Find the line with "Instruction: Apply the query filter" in the data below. Repeat it and every line after it exactly, but not the pictures.
- - -
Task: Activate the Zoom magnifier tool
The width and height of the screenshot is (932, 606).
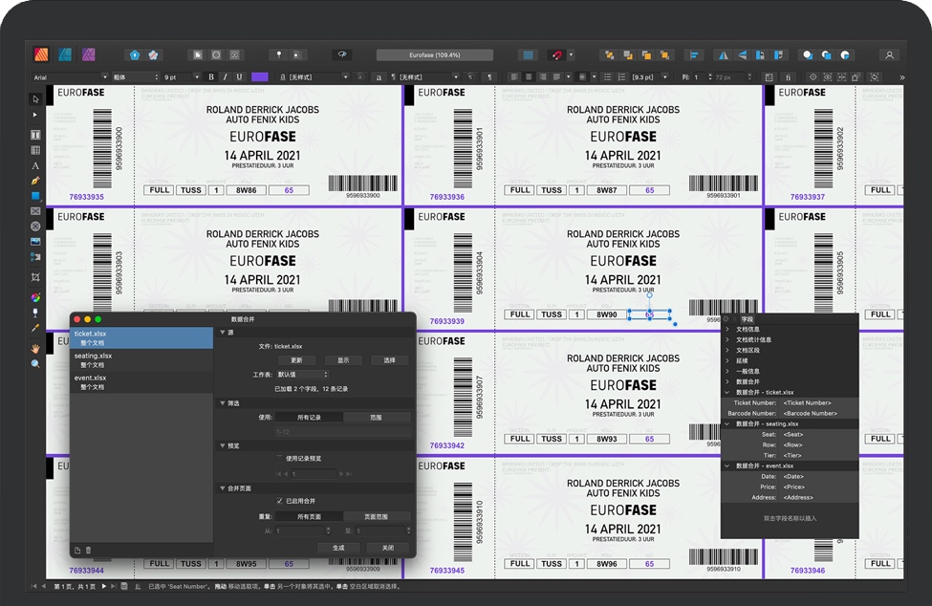Action: tap(35, 364)
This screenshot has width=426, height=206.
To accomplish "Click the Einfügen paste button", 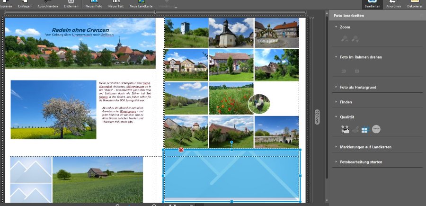I will pos(25,3).
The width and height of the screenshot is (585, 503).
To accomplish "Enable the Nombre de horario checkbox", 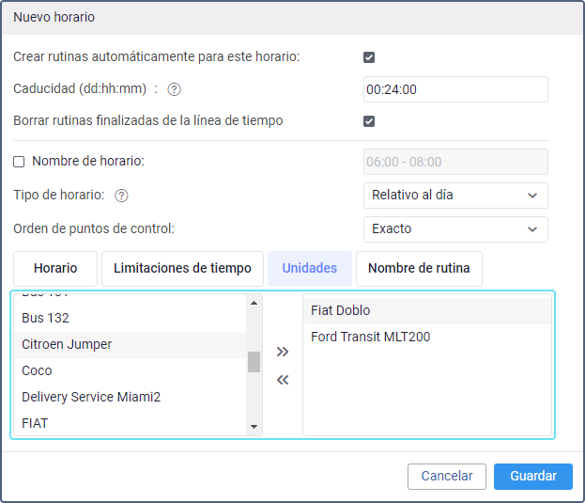I will (x=19, y=162).
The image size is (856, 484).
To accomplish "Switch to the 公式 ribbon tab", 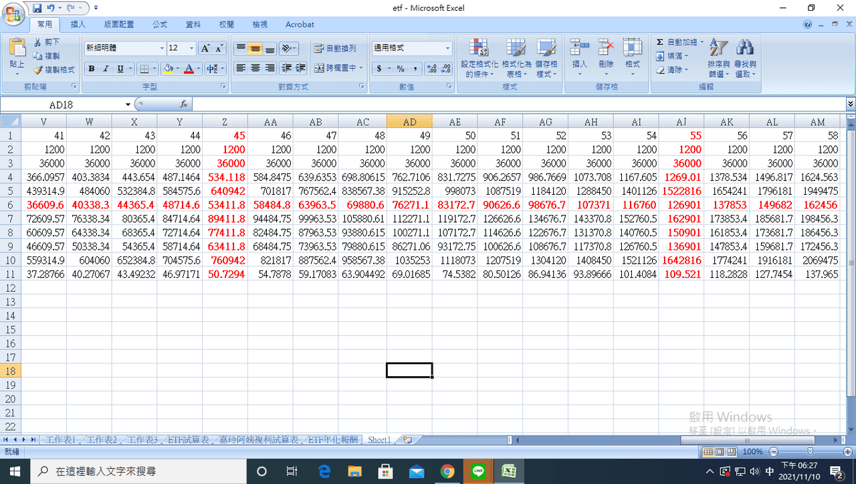I will (x=159, y=24).
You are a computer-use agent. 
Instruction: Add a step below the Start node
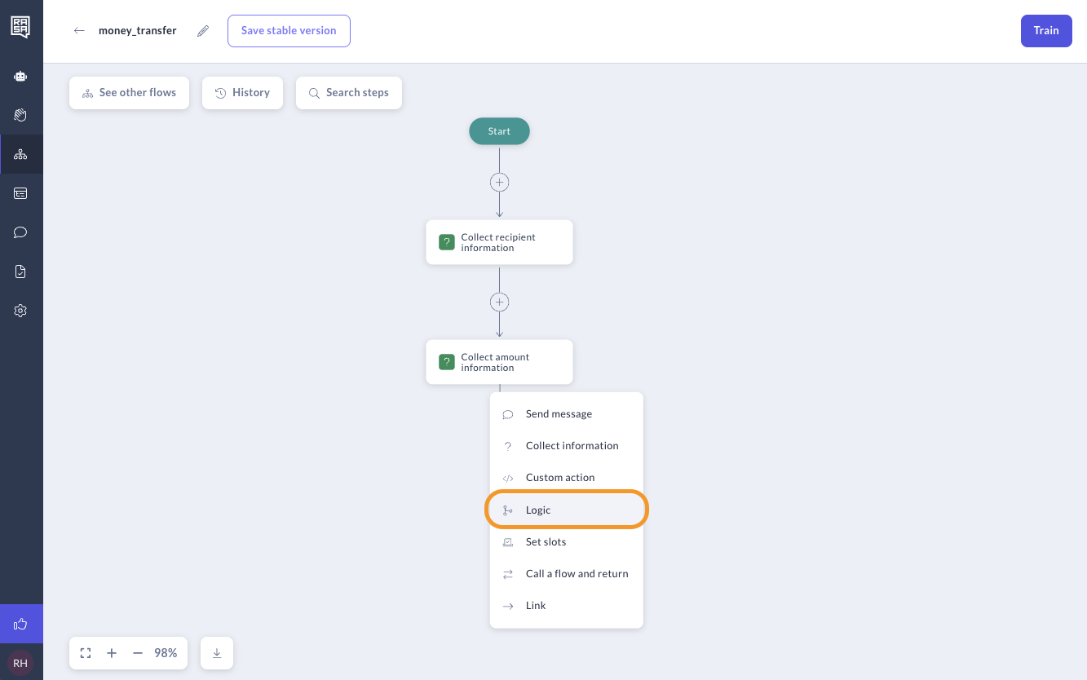click(499, 182)
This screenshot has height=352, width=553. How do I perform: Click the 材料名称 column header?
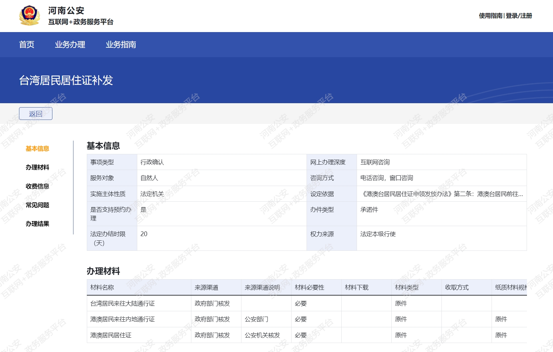(x=102, y=288)
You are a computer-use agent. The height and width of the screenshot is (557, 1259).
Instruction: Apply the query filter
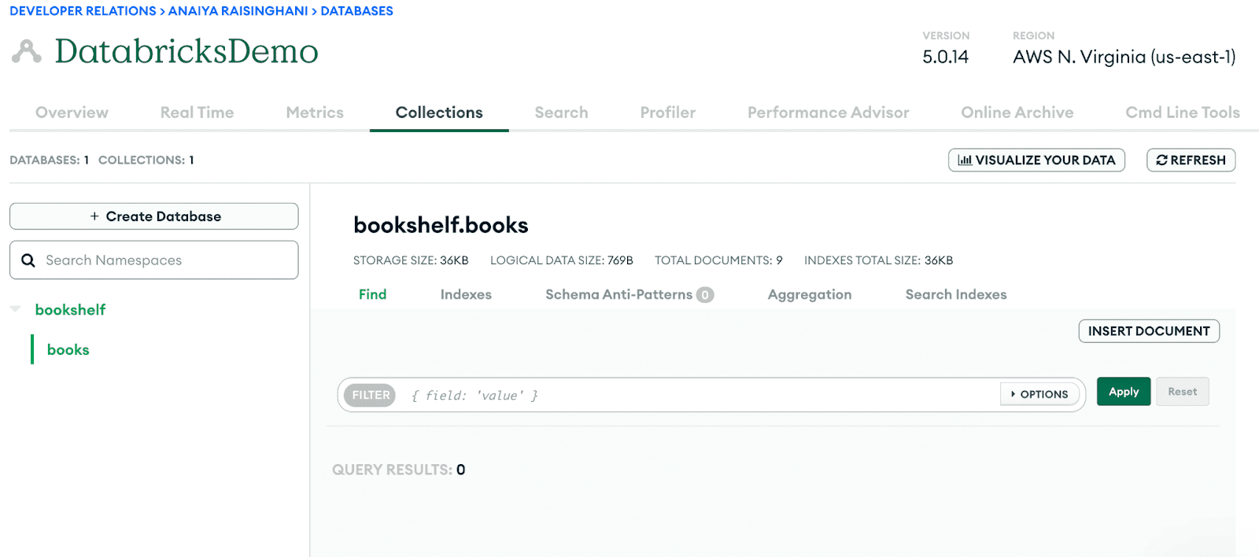point(1123,392)
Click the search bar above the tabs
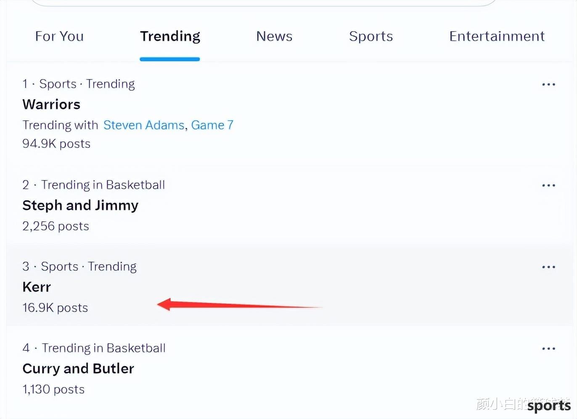The height and width of the screenshot is (419, 577). pyautogui.click(x=264, y=3)
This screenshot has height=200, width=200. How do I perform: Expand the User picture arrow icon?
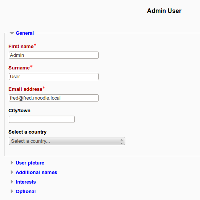click(12, 163)
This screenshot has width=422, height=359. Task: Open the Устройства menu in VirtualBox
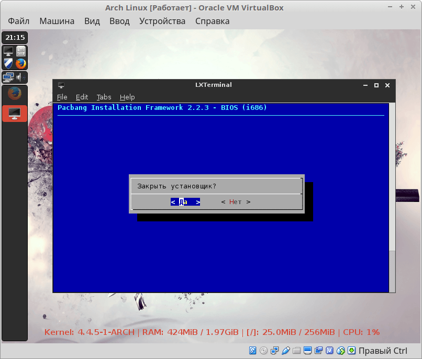click(x=162, y=21)
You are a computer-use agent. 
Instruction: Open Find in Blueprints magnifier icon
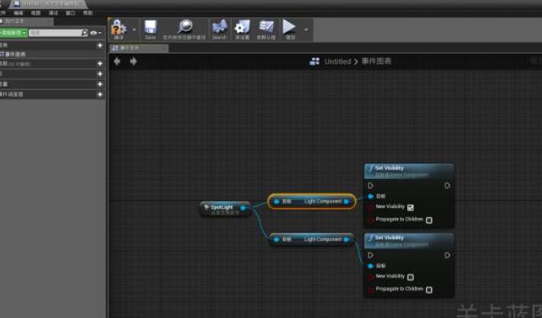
- - -
### ANSWER SECTION
Instruction: Apply the query filter
point(1123,392)
Click the search bar above the tabs
The height and width of the screenshot is (419, 577). pyautogui.click(x=264, y=3)
This screenshot has height=200, width=200. How do I perform: Expand the User picture arrow icon?
click(12, 163)
This screenshot has width=422, height=359. Task: Open the Устройства menu in VirtualBox
click(x=162, y=21)
You are a computer-use agent. 
Instruction: Open Find in Blueprints magnifier icon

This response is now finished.